Revista Cine

Topper

Publicado el 27 febrero 2012 por Josep2010

La semana pasada nos detuvimos un momento a considerar aspectos relativos a la autoría y en uno de los modos con que las productoras podían cercenar la disposición de un director sobre su obra, pero es bien sabido que en el cine existe lo que para entendernos denominamos como obra de encargo, en la que la figura del productor -ahora los llaman productor ejecutivo- tomaba las decisiones más importantes de un rodaje, comprendiendo desde el guión hasta la elección de los diferentes directores de cada cuerpo técnico, después o antes de elegir al que se iba a encargar de dirigir el concierto para evitar que el caos se apoderara de la empresa y significara pérdidas para el estudio.

_ _ _ _ _

• _Consignas_
• A. Repite del texto sobre Topper el pasaje que va de "La semana pasada" a "para el estudio.".
• B. Ofrece la continuación del texto sobre Topper a partir de su última oración.

• _Datos registrados_
_ _ _ _ _

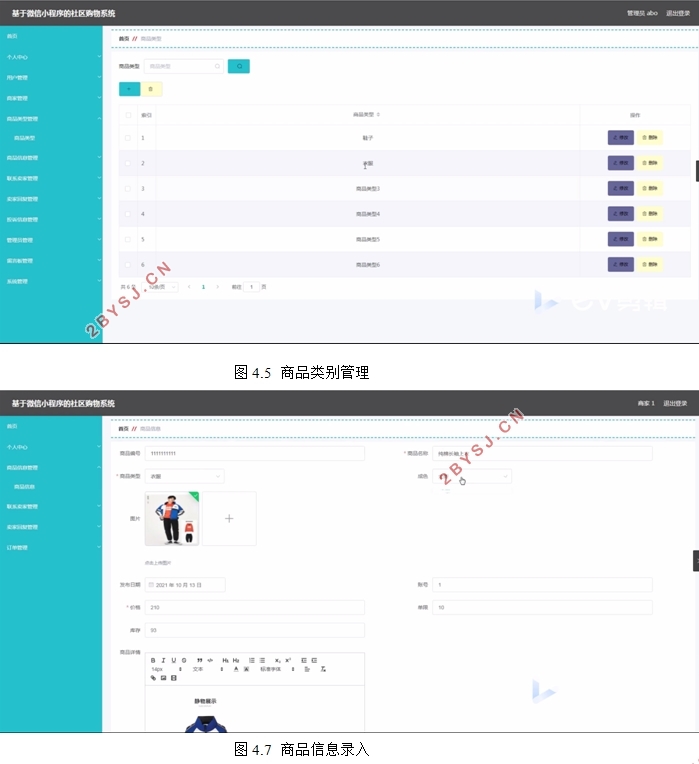Check the select-all checkbox in the table header

(127, 115)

_ _ _ _ _

• _Respuestas del ejercicio_
• A.
La semana pasada nos detuvimos un momento a considerar aspectos relativos a la autoría y en uno de los modos con que las productoras podían cercenar la disposición de un director sobre su obra, pero es bien sabido que en el cine existe lo que para entendernos denominamos como obra de encargo, en la que la figura del productor -ahora los llaman productor ejecutivo- tomaba las decisiones más importantes de un rodaje, comprendiendo desde el guión hasta la elección de los diferentes directores de cada cuerpo técnico, después o antes de elegir al que se iba a encargar de dirigir el concierto para evitar que el caos se apoderara de la empresa y significara pérdidas para el estudio.

• B.
Así, tipos como Hal Roach -que empezó en esto del cine en 1915- con la sangre plagada de plaquetas cinematográficas, sabían muy bien lo que querían y la forma de obtenerlo y por descontado sabía perfectamente a quién debía encomendar cada trabajito.
TopperCuando Roach leyó la novela de Thorne Smith que se basaba cómicamente en las aventuras y desventuras de un banquero a causa de una pareja de antiguos conocidos, supo que en pantalla podía ser un éxito parejo al que tuvo la publicación y encargó a tres guionistas que se hicieran cargo de escribir un libreto para que pudiera dirigirlo Norman Z. McLeod quien había demostrado su solvencia en tanto que director de comedias muy populares e incluso lidiando con el subversivo humor marxista, así que con toda seguridad podría ponerse frente a un reparto en el que un emergente Cary Grant se mataba a sí mismo y a su bella compañera Constance Bennett -ambos como los consortes George y Marion Kerby- al cuarto de hora de la película que se tituló como la novela Topper (1937) que por aquí se tituló Una pareja invisible, cambio de título decididamente estúpido, innecesario y totalmente injusto para con Roland Young, actor acostumbradamente secundario que tuvo la ocasión de brillar por sí mismo al encargarse de soportar el peso de la comedia representando a Cosmo Topper.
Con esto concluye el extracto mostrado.